Lightcell: An engine that uses light to make electricity

Original Article ↗ Hacker News Discussion ↗

Concept and Mechanism

  • Device burns fuel (H₂, natural gas, propane, gasoline, ammonia, syngas, etc.) with added sodium/salt to produce extremely bright, nearly monochromatic light (sodium D-line).
  • Surrounding PV cells are tuned to that wavelength, enabling higher conversion efficiency than broad-spectrum solar.
  • Heat exchanger recaptures exhaust heat to preheat incoming air/fuel and to keep sodium hot and emitting.

Efficiency and “Wire-to-Wire”

  • Target efficiency is ≥40% fuel-to-electric (“wire-to-wire” for round-trip electricity→H₂→electricity).
  • Some see 40% as comparable to diesel or decent gas turbines, useful especially for small generators.
  • Others argue 40% is underwhelming versus batteries (80–90% round-trip), and note it is only a target, not demonstrated.
  • Clarification: 40% of compressed-H₂ energy (~1250 Wh/L) gives ~500 Wh/L electrical output, matching site claims.

Energy Density and Comparison to Alternatives

  • Discussed energy density claim of >500 Wh/L; reconciled as 40% of compressed hydrogen’s ~1250 Wh/L.
  • Power/energy densities could be attractive for drones, light aviation, remote generation, and grid-scale H₂-in-salt-dome storage.
  • Compared to:
    • Batteries: much lower density but much higher efficiency and rapidly improving.
    • Fuel cells: higher efficiency but issues with cost, durability, and fuel purity.
    • ICE/turbines: this approach could be quieter, with fewer moving parts, but large turbines already achieve ~60%+.

Materials, Sodium Cycle, and Emissions

  • Uses sapphire/alumina and 3D-printed high-alumina ceramics at 1000–1800°C; quartz degrades over time.
  • Sodium introduced as NaCl; molten salt wicks along surfaces, vaporizes, and recondenses to be largely recycled.
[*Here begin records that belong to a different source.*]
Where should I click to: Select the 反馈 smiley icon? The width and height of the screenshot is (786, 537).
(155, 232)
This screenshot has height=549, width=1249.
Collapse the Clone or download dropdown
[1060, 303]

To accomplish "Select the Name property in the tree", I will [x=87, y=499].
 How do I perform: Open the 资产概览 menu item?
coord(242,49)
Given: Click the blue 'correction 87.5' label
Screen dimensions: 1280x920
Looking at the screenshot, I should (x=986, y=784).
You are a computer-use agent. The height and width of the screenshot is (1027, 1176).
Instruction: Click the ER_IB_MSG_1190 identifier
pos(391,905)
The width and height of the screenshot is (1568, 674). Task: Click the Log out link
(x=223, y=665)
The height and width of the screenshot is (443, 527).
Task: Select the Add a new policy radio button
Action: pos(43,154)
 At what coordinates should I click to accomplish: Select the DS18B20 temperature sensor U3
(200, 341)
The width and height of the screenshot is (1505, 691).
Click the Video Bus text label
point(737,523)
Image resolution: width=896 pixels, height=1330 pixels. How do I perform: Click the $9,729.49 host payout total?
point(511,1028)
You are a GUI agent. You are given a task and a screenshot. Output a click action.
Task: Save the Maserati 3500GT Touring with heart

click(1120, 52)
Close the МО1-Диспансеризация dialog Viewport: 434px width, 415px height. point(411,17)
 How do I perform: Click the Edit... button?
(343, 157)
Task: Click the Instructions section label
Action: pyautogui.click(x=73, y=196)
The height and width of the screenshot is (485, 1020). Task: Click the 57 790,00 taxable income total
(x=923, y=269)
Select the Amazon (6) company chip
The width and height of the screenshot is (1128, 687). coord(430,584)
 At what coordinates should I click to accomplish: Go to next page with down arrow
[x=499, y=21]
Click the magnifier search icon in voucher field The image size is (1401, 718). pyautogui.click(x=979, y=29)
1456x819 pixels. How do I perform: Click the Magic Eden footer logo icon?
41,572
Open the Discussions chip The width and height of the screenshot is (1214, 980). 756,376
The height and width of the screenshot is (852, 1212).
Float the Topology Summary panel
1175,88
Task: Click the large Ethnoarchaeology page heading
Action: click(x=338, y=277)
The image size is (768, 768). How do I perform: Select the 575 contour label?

A small percentage top-up is expected.
  • NOx control proposed via maintaining high temperature (>1300°C) for limited time and appropriate flow/geometry; still needs validation.
  • Some concern over hot sodium/salt corrosion, safety, and long-term reliability.

Use Cases and Practicality

  • Suggested niches: drones, “attritable” or long-endurance aircraft, remote or quiet home/industrial generators, H₂ grid storage conversion.
  • Multiple commenters question economic viability, hydrogen storage cost, and real-world efficiencies.
  • Others see it as scientifically sound thermophotovoltaics with many engineering hurdles, but potentially high payoff if it works.